More than half of the personal services you performed in all trades or businesses during the tax year were performed in real property trades or businesses in which you materially participated.

• You performed more than 750 hours of services during the tax year in real property trades or businesses in which you materially participated.
Don’t count personal services you performed as an employee in real property trades or businesses unless you were a 5% owner of your employer. You were a 5% owner if you owned (or are considered to have owned) more than 5% of your employer's outstanding stock, outstanding voting stock, or capital or profits interest. If you file a joint return, don’t count your spouse's personal services to determine whether you met the preceding requirements.

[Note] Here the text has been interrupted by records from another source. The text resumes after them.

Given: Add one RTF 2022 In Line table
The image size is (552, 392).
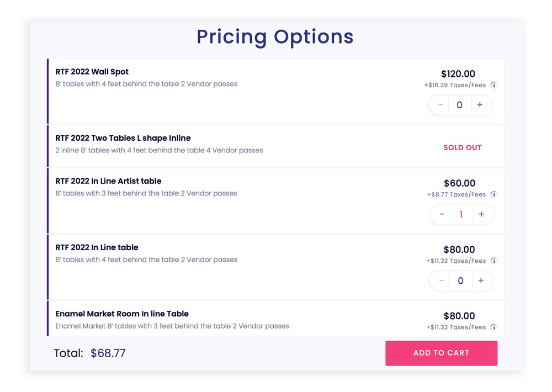Looking at the screenshot, I should point(481,280).
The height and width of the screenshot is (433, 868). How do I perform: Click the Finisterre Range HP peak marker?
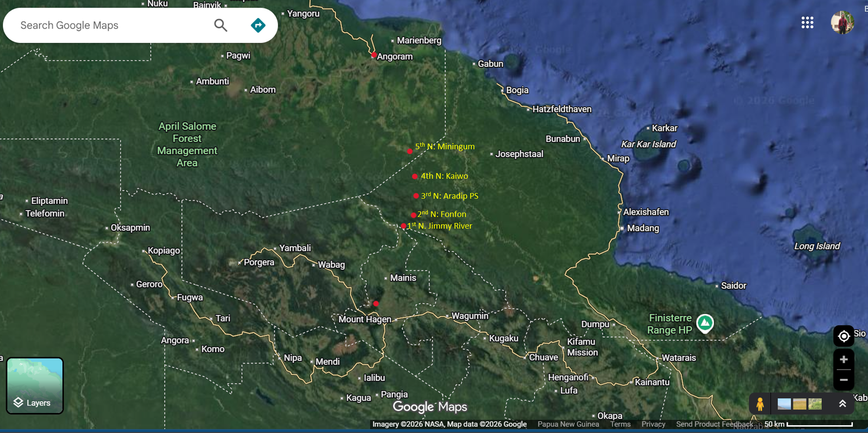tap(705, 323)
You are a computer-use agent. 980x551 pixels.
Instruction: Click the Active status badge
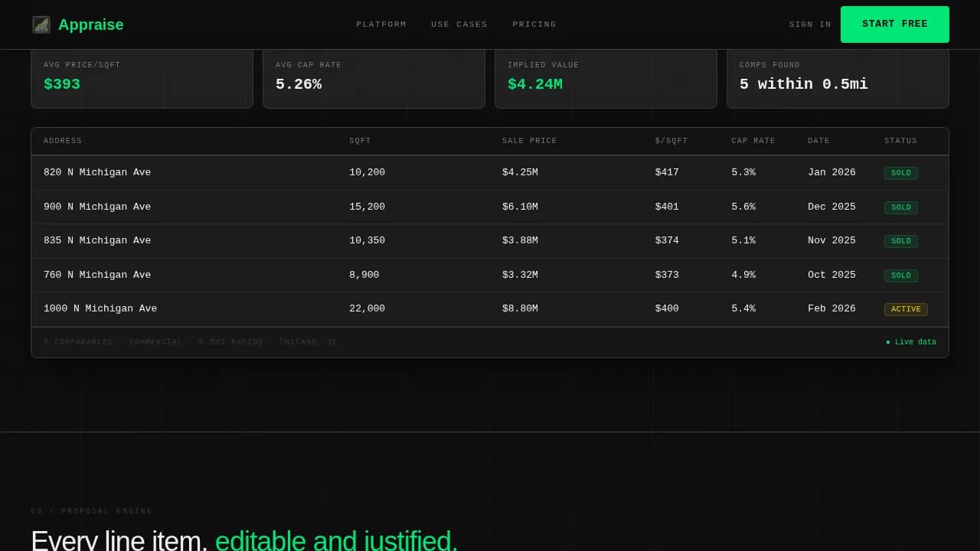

However, you can count your spouse's participation in an activity in determining if you materially participated. Real property trades or businesses. A real property trade or business is a trade or business that does any of the following with real property.

• Develops or redevelops it.
• Constructs or reconstructs it.
• Acquires it.
• Converts it.
• Rents or leases it.
• Operates or manages it.
• Brokers it.


The IRS explains it in more detail on this form on E3 under Activities That Are Not Passive Activities, Activities of real estate professionals.
https://www.irs.gov/pub/irs-pdf/i1040se.pdf



I'll certainly ask her. I believe depreciation is considered a loss but with no out of pocket/outgoing cashflow it's treated differently. If I were to sell I would recapture the banked depreciation and it would reduce the amount I would have to pay in Cap gains.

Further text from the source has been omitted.